When I first encountered R, I learned to use the levels() function to find the possible values of a categorical variable.  However, I recently noticed something very strange about this function.

Consider the built-in data set “iris” and its character variable “Species”.  Here are the possible values of “Species”, as shown by the levels() function.

> levels(iris$Species)

[1] "setosa" "versicolor" "virginica"

Now, let’s remove all rows containing “setosa”.  I will use the table() function to confirm that no rows contain “setosa”, and then I will apply the levels() function to “Species” again.

> iris2 = subset(iris, Species != 'setosa')
> table(iris2$Species)

    setosa versicolor virginica 
         0         50        50 

> levels(iris2$Species)

[1] "setosa" "versicolor" "virginica"

The new data set “iris2” does not have any rows containing “setosa” as a possible value of “Species”, yet the levels() function still shows “setosa” in its output.

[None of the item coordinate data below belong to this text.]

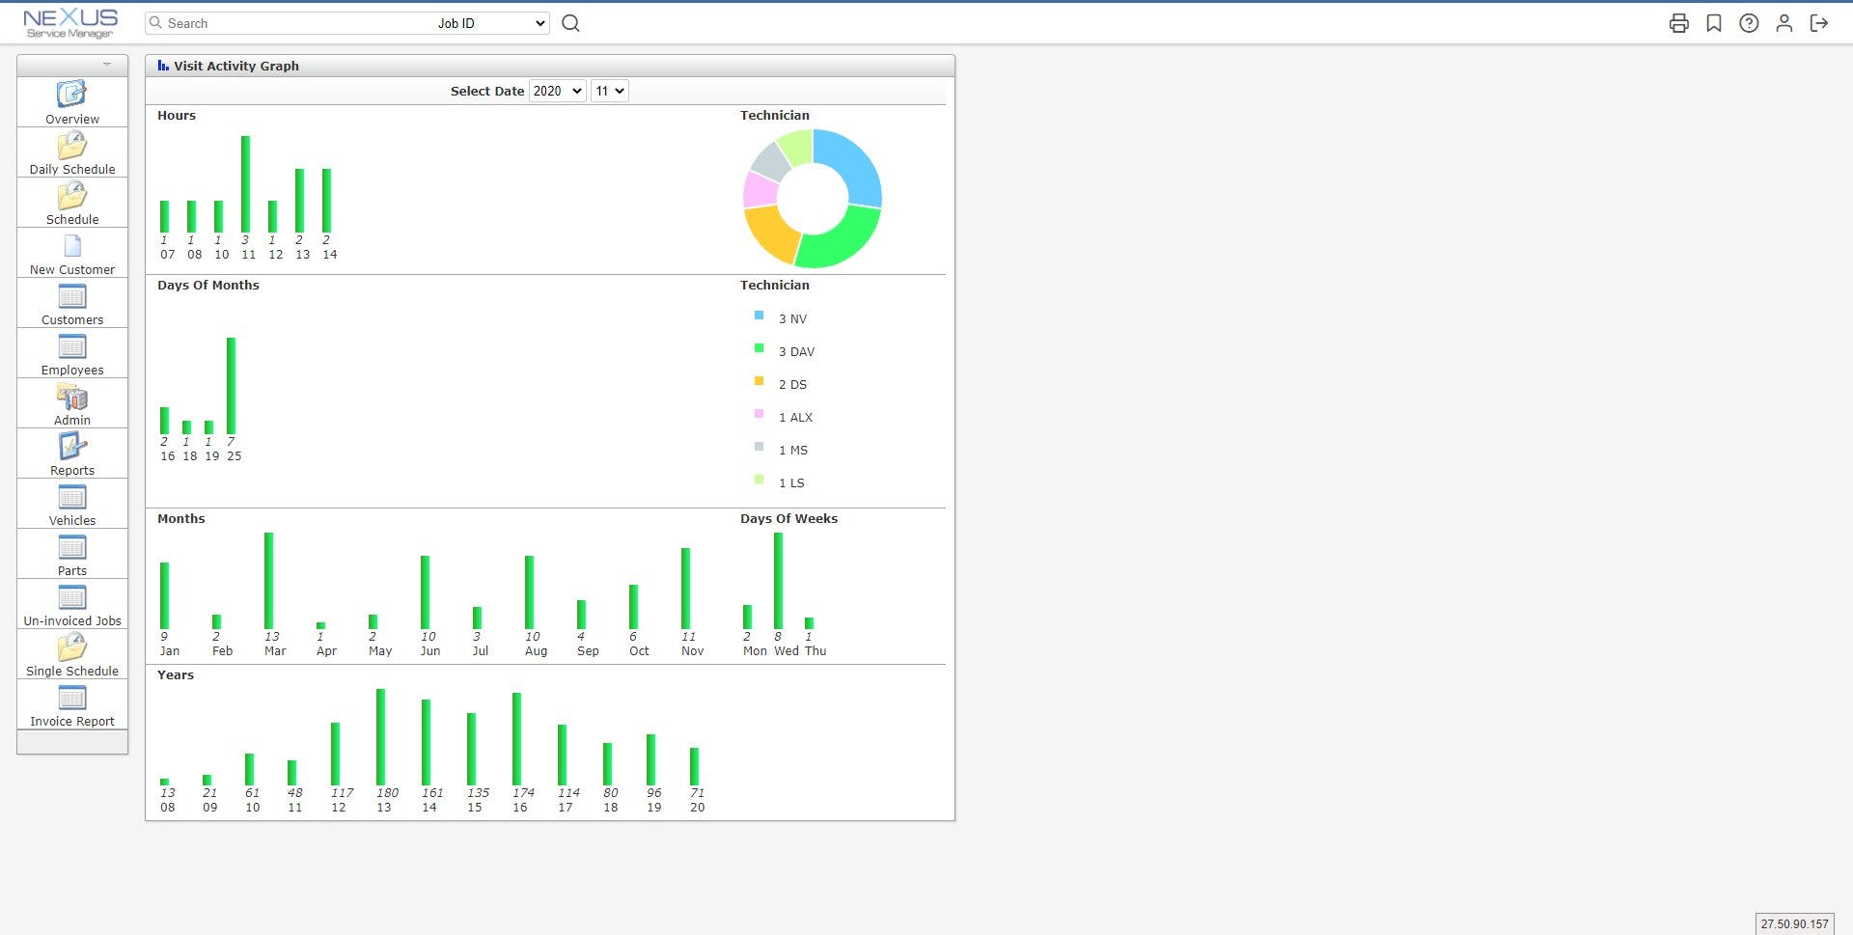Image resolution: width=1853 pixels, height=935 pixels.
Task: Open the Un-invoiced Jobs list
Action: tap(71, 604)
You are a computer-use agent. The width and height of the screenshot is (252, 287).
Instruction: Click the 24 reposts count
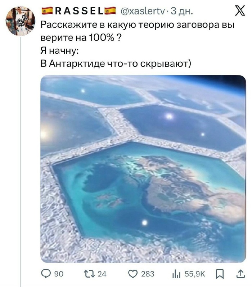[x=102, y=274]
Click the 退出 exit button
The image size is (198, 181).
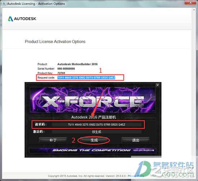click(136, 140)
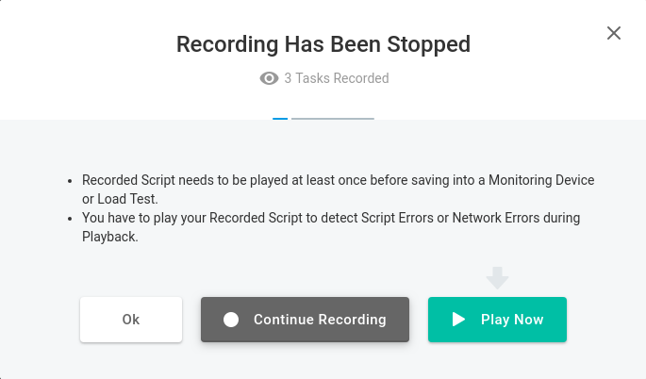Resume via the Continue Recording label
Viewport: 646px width, 379px height.
pyautogui.click(x=320, y=320)
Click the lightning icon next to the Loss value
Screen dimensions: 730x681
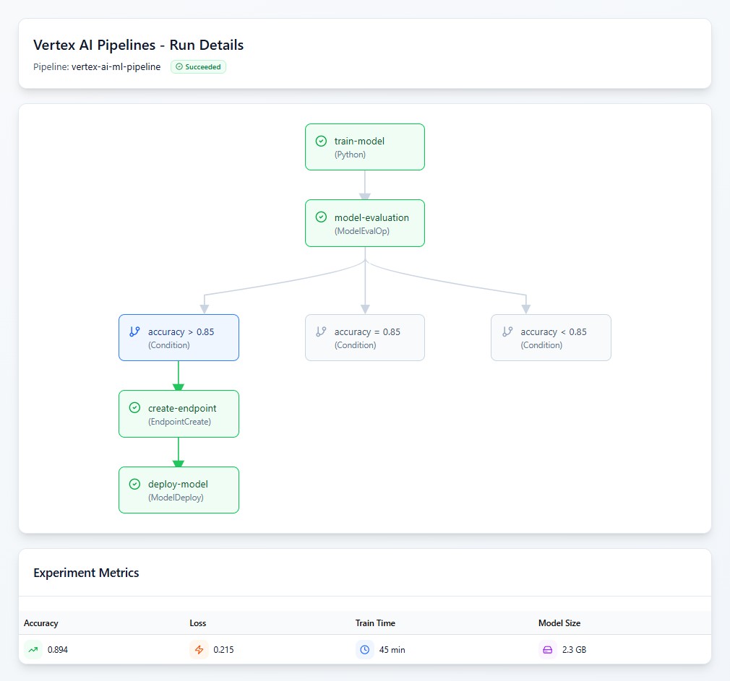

According to the user G5W in Stack Overflow, this is a desirable behaviour for the levels() function.  Here is my interpretation of the intent behind the creators of base R: The possible values of a character variable are fundamental attributes of that variable, which should not be altered because of changes in the data.

Obviously, this can cause a lot of confusion and produce wrong information, so here is my solution: From now on, I will use the unique() function to find the possible values of a character variable.  Here is the result.

> unique(iris2$Species)

[1] versicolor virginica 
Levels: setosa versicolor virginica


This is the output that I expect; “setosa” does not appear in the resulting vector.  However, unique() stills hows the original levels, which include “setosa” – that’s a nice feature.


I thank my colleagues Layne Newhouse, Jack Davis, and Dmity Shopin for their valuable discussion about this on LinkedIn.